- [Consigne A]
Selon l'article sur Tool, quel jour l'album 10, 000 Days est-il sorti ?
- [Consigne B]
Poursuivez l'article sur Tool à partir de sa dernière phrase.

- [Extrait]
··········

Musique

« Fear Inoculum » : la chair de Tool

Que faisiez-vous le 28 avril 2006 ? Sans doute (Laurent) vaquiez-vous à vos occupations les plus anodines : études, travail, Counter Strike… Votre humble serviteur accomplissait pour sa part sa première année de collège, marquée par une haine des mathématiques et surtout une ignorance coupable de la scène progressive mondiale. Ce qu’on peut être sot, quand on est jeune. Car en ce jour sortait pourtant le quatrième et avant dernier album de Tool, 10, 000 Days, d’autant mieux nommé qu’il devait n’avoir de suite que le 30 août 2019 ; soit, après 13 ans d’absence (4745 jours et non pas 10 000 ouais bon CHIPOTEZ PAS SUR LES CHIFFRES HEIN).

Une absence longue et brumeuse, marquée par de regrettables tensions avec l’industrie musicale et de multiples avaries : censure du travail des artistes par les studios, déchirure du biceps du batteur Danny Carey au cours d’une bagarre avec le chien de sa petite amie, accidents de scooters compromettant les sessions d’enregistrement, coiffures du chanteur toutes plus ignobles les unes que les autres… Vous seriez-vous douté que cette bande de bras cassés vieille de 30 ans, aux morceaux longs de 10 minutes, détrônerait Taylor Swift dans les charts du Billboard ? Les amis, sortez vos plus beaux posters psychédéliques, allez quérir encens, champis à Lucie Nogène et bédos calibre kingsize, puis installez-vous confortablement : l’heure est venue de parler de Tool (« Outil » au Québec et pour les sympathisants FN). Tool-frites, pour nos amis les Belges.

··········

- [Enregistrements]
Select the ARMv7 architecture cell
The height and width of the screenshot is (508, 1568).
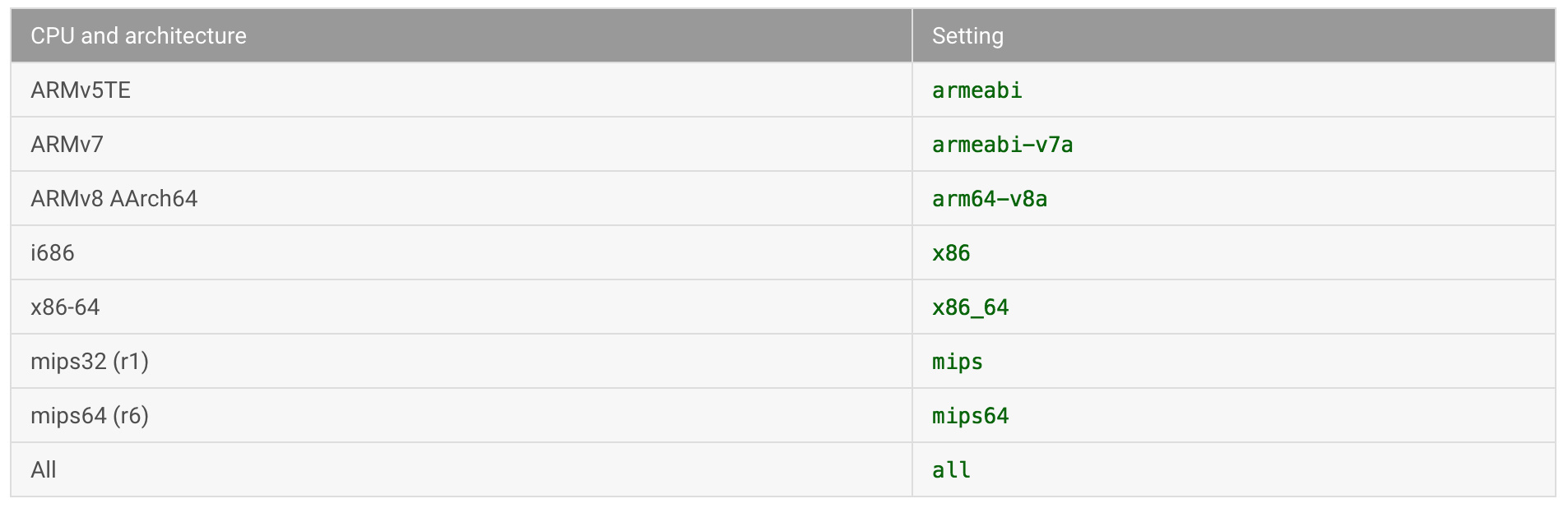coord(67,145)
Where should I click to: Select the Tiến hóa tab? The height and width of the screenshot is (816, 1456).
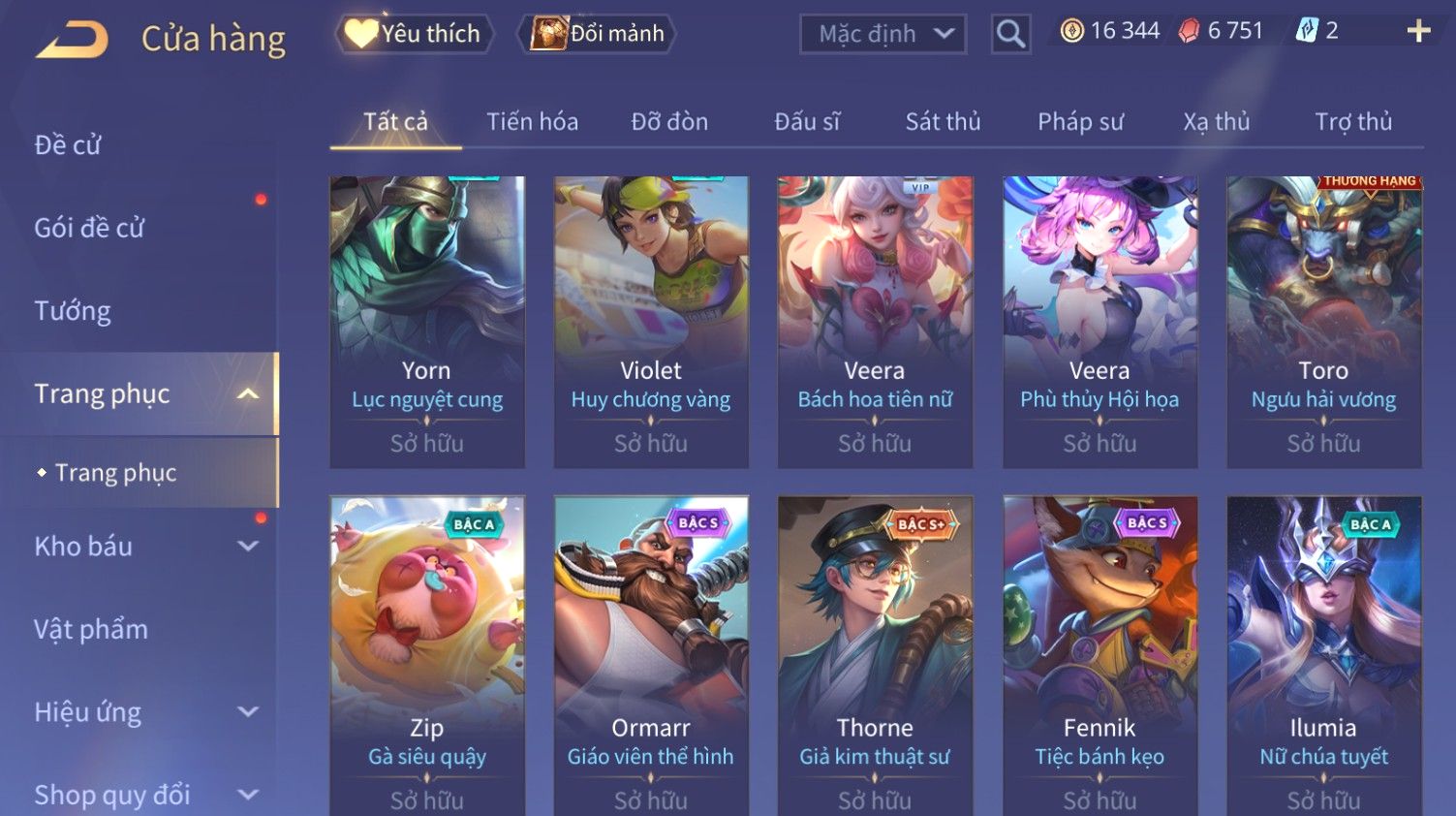[x=532, y=122]
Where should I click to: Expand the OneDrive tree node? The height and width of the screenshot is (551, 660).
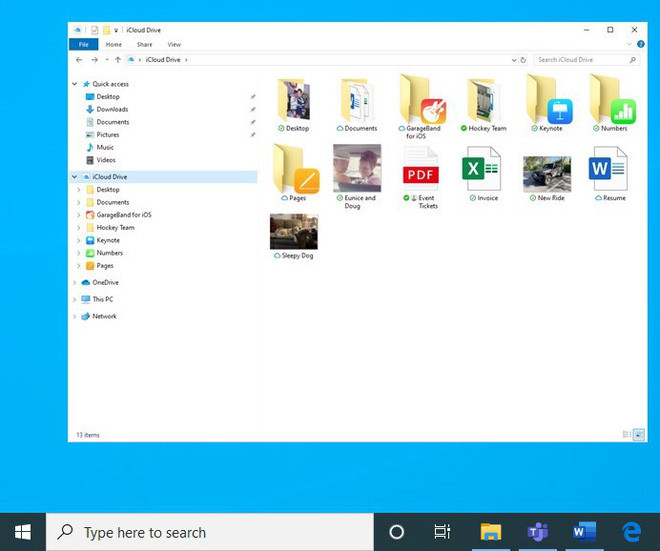(74, 283)
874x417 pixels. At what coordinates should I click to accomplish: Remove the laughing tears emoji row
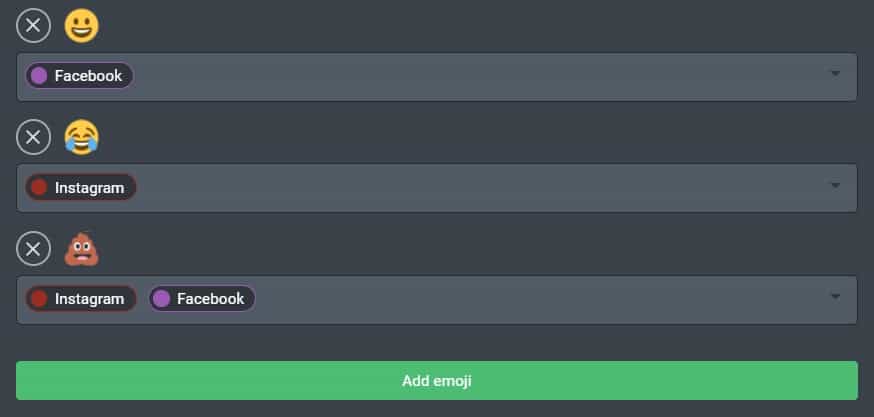33,137
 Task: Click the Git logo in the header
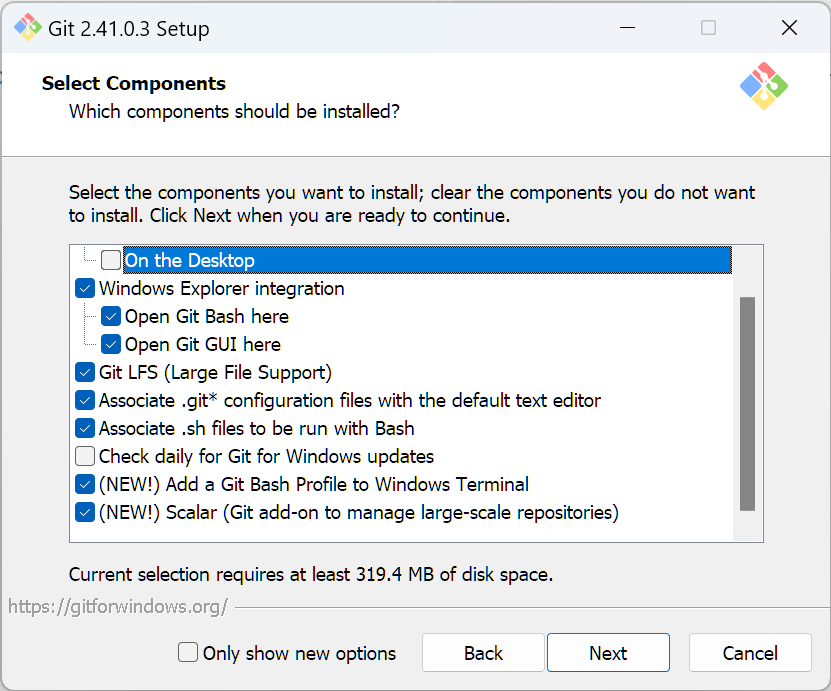click(x=764, y=87)
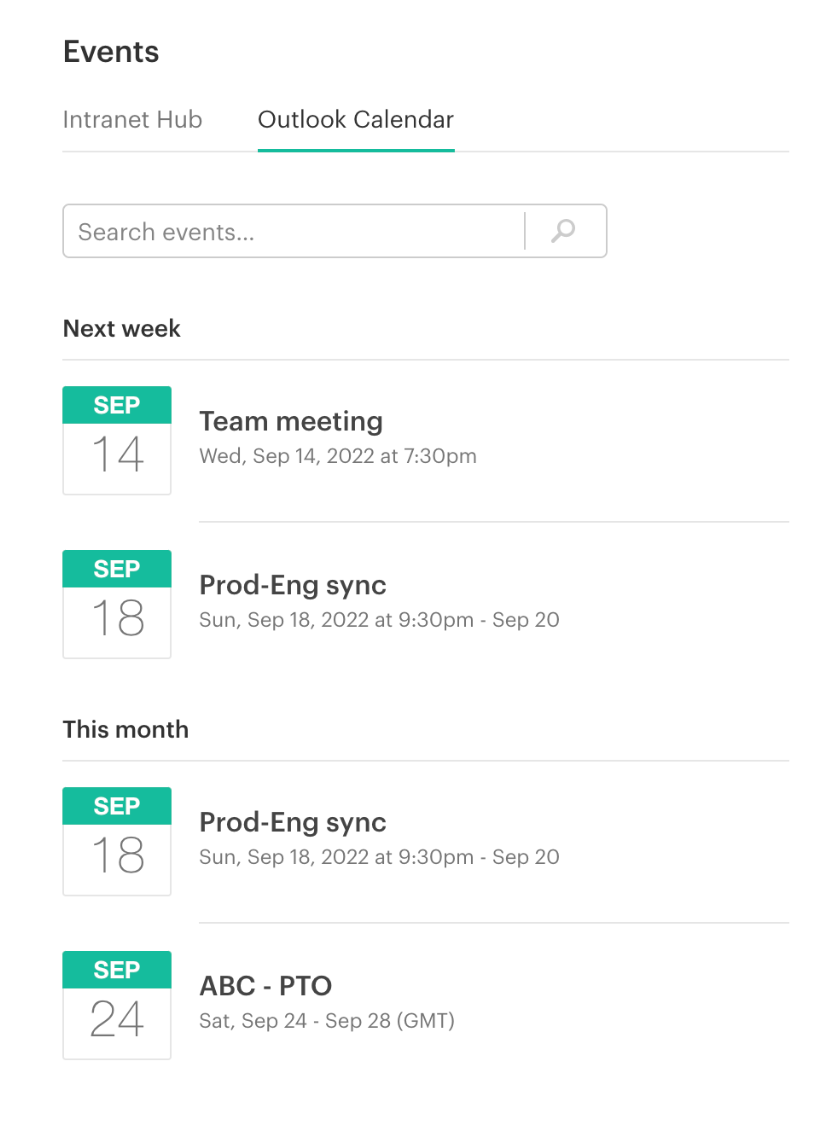Click the Wed, Sep 14, 2022 at 7:30pm text
This screenshot has width=828, height=1126.
pos(338,456)
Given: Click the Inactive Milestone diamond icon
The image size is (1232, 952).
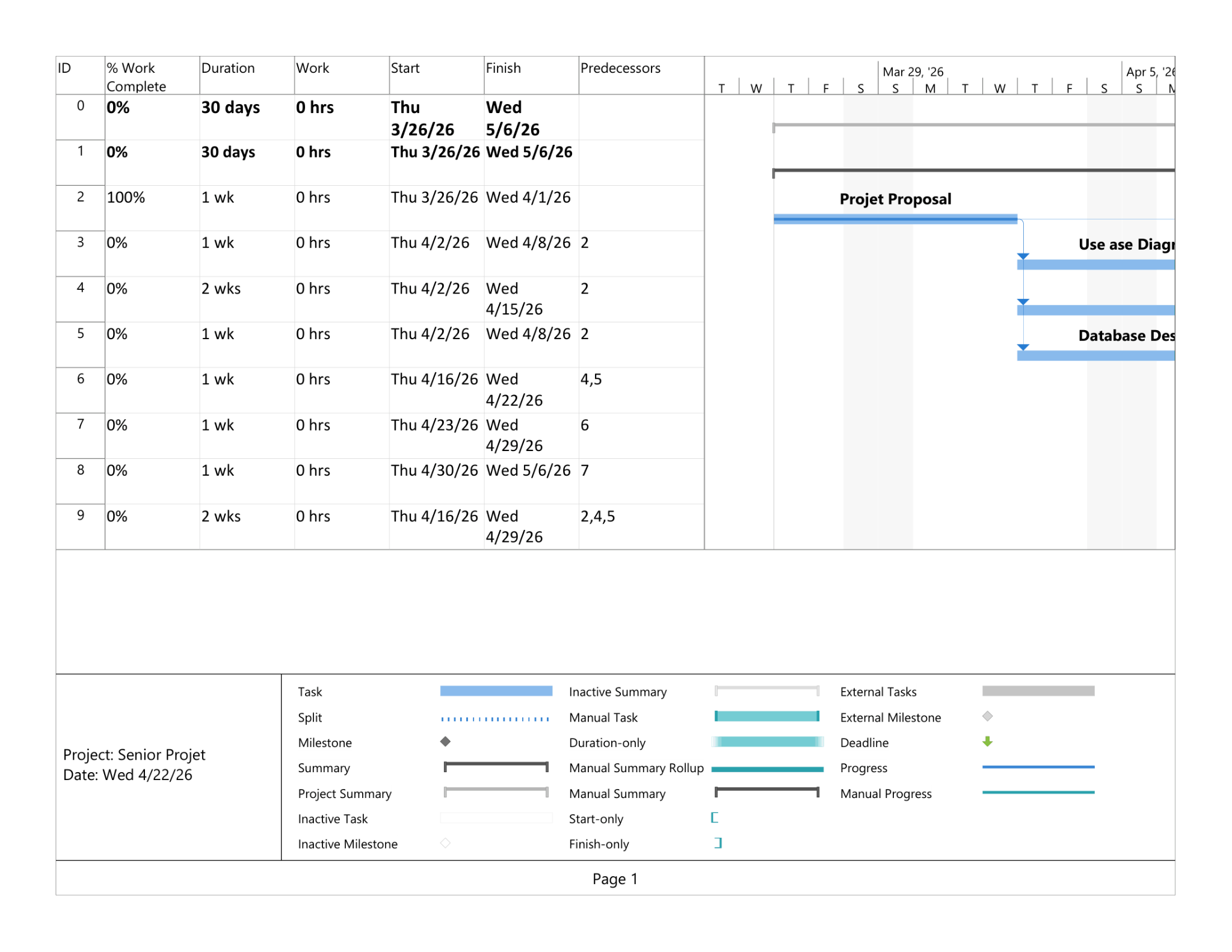Looking at the screenshot, I should [x=445, y=843].
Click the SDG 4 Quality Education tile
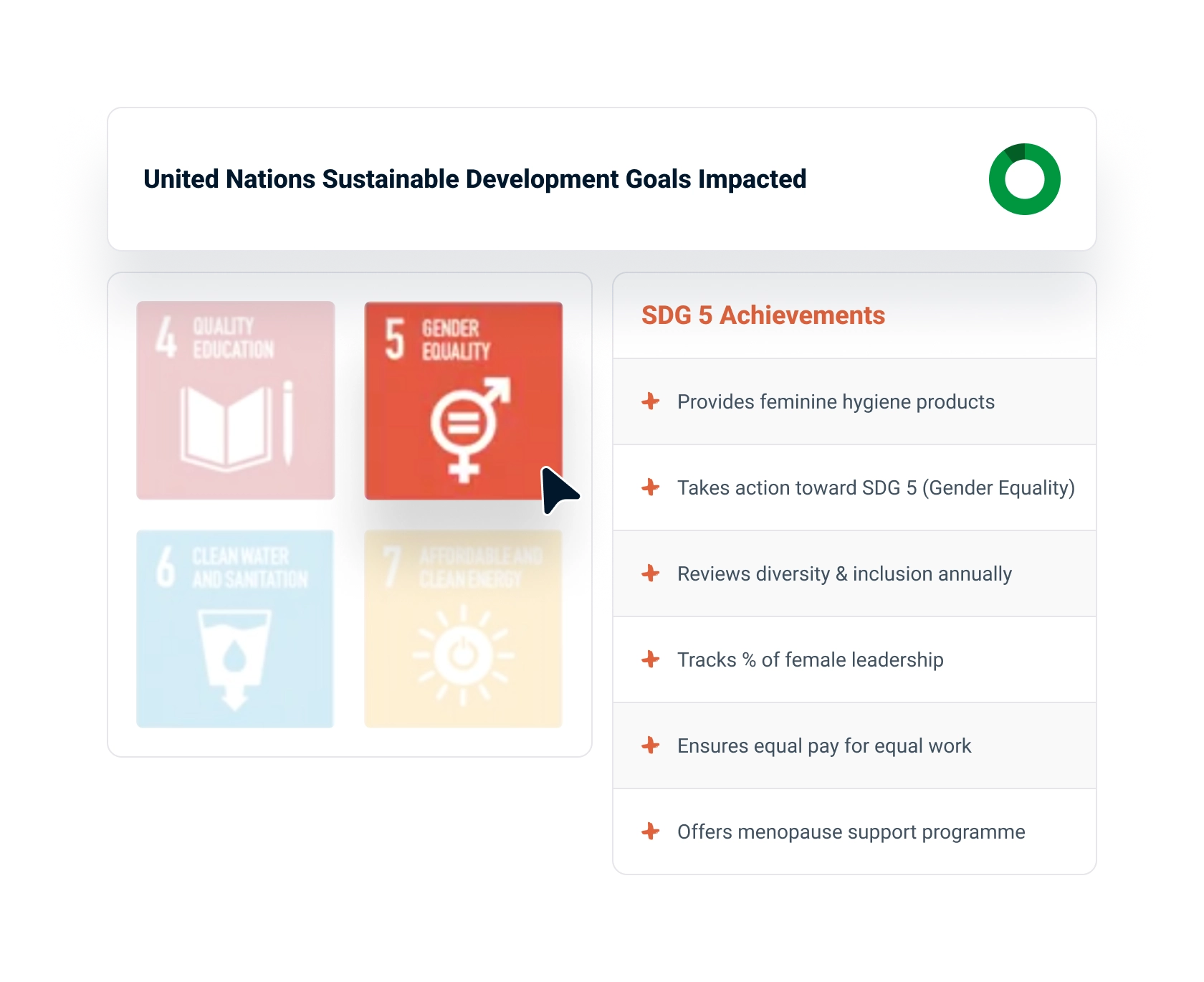This screenshot has width=1204, height=982. [x=235, y=401]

··········

- [Résultat A]
Le 28 avril 2006.

- [Résultat B]
Toul, commune de Meurthe-et-Moselle (54) située dans le Grand Est français. Cette petite ville de 15 700 habitants saura ravir le touriste par la richesse de son patrimoine historique, qui comprend notamment la fameuse cathédrale Saint-Etienne-de-Toul.

Ta mère en tongs à la BourTool

Avant toute chose, esquissons un rapide tableau d’ensemble à destination du néophyte ayant encore devant lui la perspective de l’Epiphanie toolienne. Tool est un groupe de metal progressif qui naît en 1990 dans la cité des Anges, lorsque s’unissent pour le pire – mais surtout le meilleur – le chanteur Maynard James Keenan (au fromage), le guitariste Adam Jones, Danny Carey à la batterie et enfin le bassiste Paul D’Amour.

Couverture de l’album Lateralus (2001), par l’artiste Alex Grey.

Leur premier album, l’excellent Undertow, voit le jour en 1993 ; comme mon ex – ce qui en fait donc une année en demi-teinte dans l’histoire de l’humanité. Un nouveau bassiste, le fameux Justin Chancelor, intègre le groupe en 1995 pour les sessions d’Aenima, leur second album. Dès ses débuts, le groupe rencontre un succès certain ; son premier opus est certifié disque d’or l’année de sa sortie, puis disque de platine en 1995. D’un point de vue critique, il se voit aussi récompenser par le Billboard au titre de « Meilleur nouvel artiste musique et vidéo ». Quant au second, il se hisse à la deuxième place du Top 200 des charts et devient triple-disque de platine. 

Cette double reconnaissance, tant critique que commerciale, n’est pas démentie par les productions suivantes – loin s’en faut. Chose étrange, puisque dès leur troisième collaboration, les membres du groupe se heurtent aux volontés de leur label, et font montre d’une extrême exigence dans l’élaboration de leur album Lateralus (2001). La somme des pistes constitue un ensemble de 80 minutes (durée limite de stockage pour le support CD), conçu selon… la suite de Fibonacci.

Comme signifié précédemment, et bien que celui-ci ait fait une glorieuse Spécialité Mathématiques dans la filière L, les connaissances de l’auteur en la matière sont quelque peu nébuleuses. Aussi, ne me demandez pas comment ces quatre yankees maudits s’y sont pris.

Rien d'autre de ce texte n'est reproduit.